Content starts
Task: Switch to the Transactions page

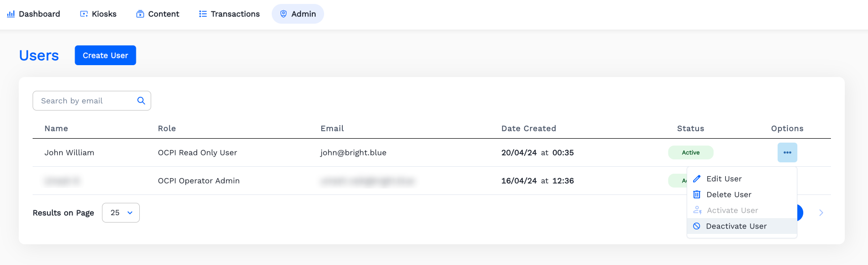Action: tap(229, 14)
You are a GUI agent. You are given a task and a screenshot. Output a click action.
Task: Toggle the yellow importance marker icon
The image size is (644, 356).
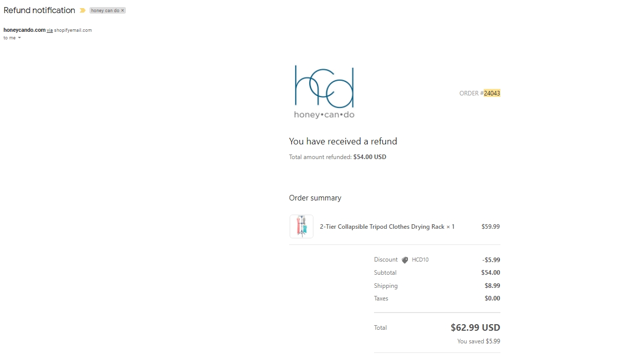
Content ends
▶ **What is being asked**: Please reproduce the lines above from the one containing "Task: Toggle the" through the final line, exactly and inclusively, leaving out each picture.

▶ **Written solution**:
Task: Toggle the yellow importance marker icon
The image size is (644, 356).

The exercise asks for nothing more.